» What needs to be done:
Report only how many lines below include "agent".

» Pixel coordinate grounding data:
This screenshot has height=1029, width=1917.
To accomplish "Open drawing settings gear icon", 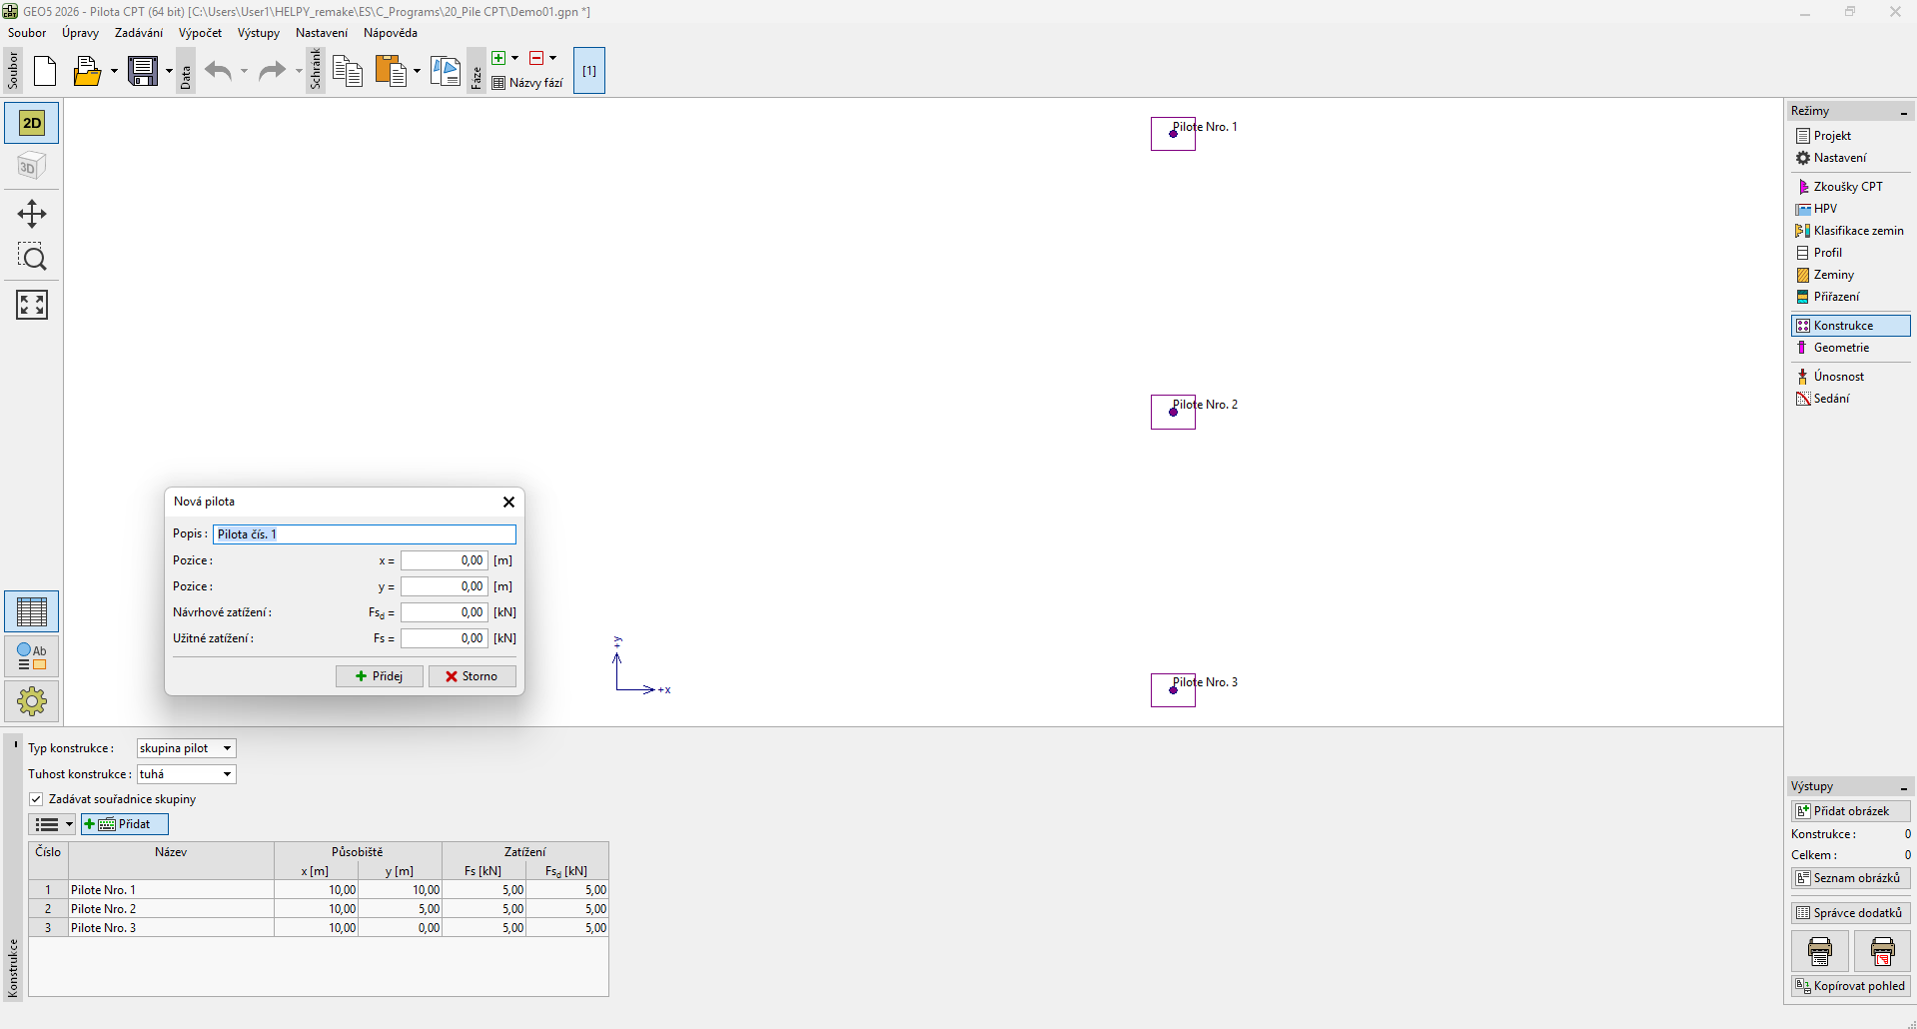I will point(32,701).
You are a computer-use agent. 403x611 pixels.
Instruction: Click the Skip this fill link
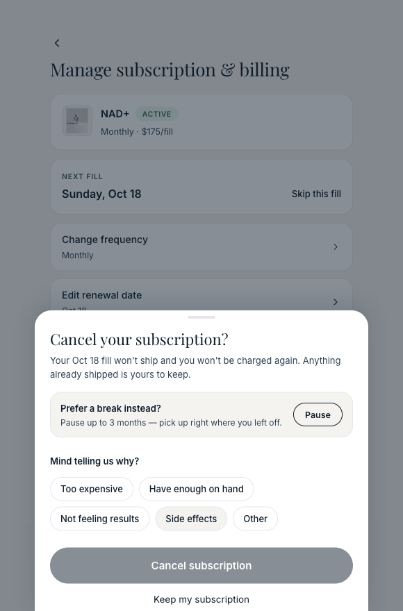pyautogui.click(x=316, y=194)
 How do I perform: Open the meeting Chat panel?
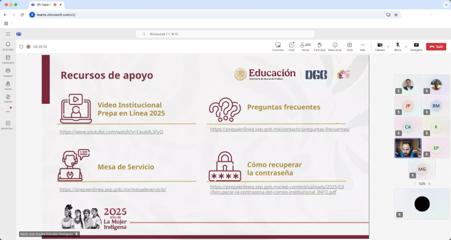[x=291, y=45]
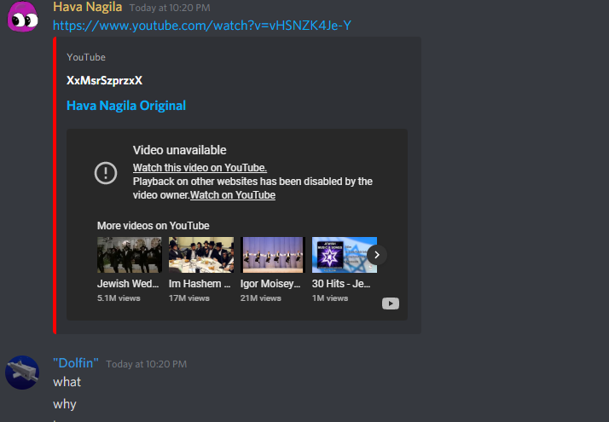The height and width of the screenshot is (422, 609).
Task: Click the "Dolfin" user avatar
Action: pos(22,373)
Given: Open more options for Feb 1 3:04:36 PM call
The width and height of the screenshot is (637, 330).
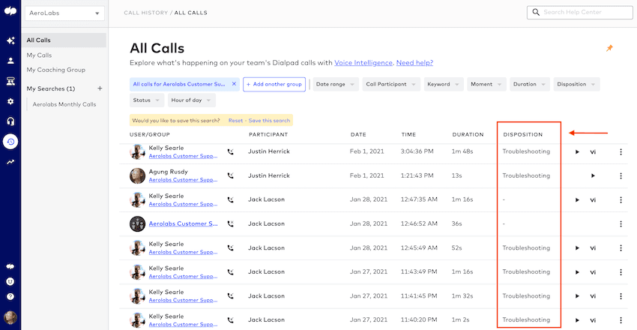Looking at the screenshot, I should click(621, 152).
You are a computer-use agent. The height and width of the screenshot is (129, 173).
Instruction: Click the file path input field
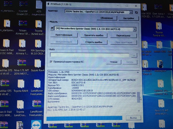[x=89, y=55]
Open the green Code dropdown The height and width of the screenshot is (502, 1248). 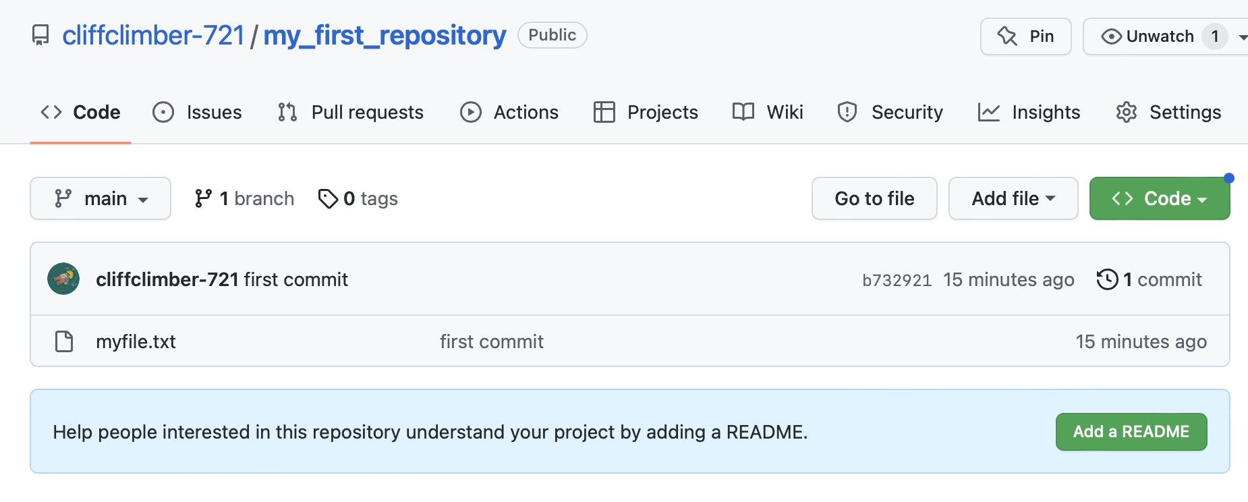pos(1159,198)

» Response box:
2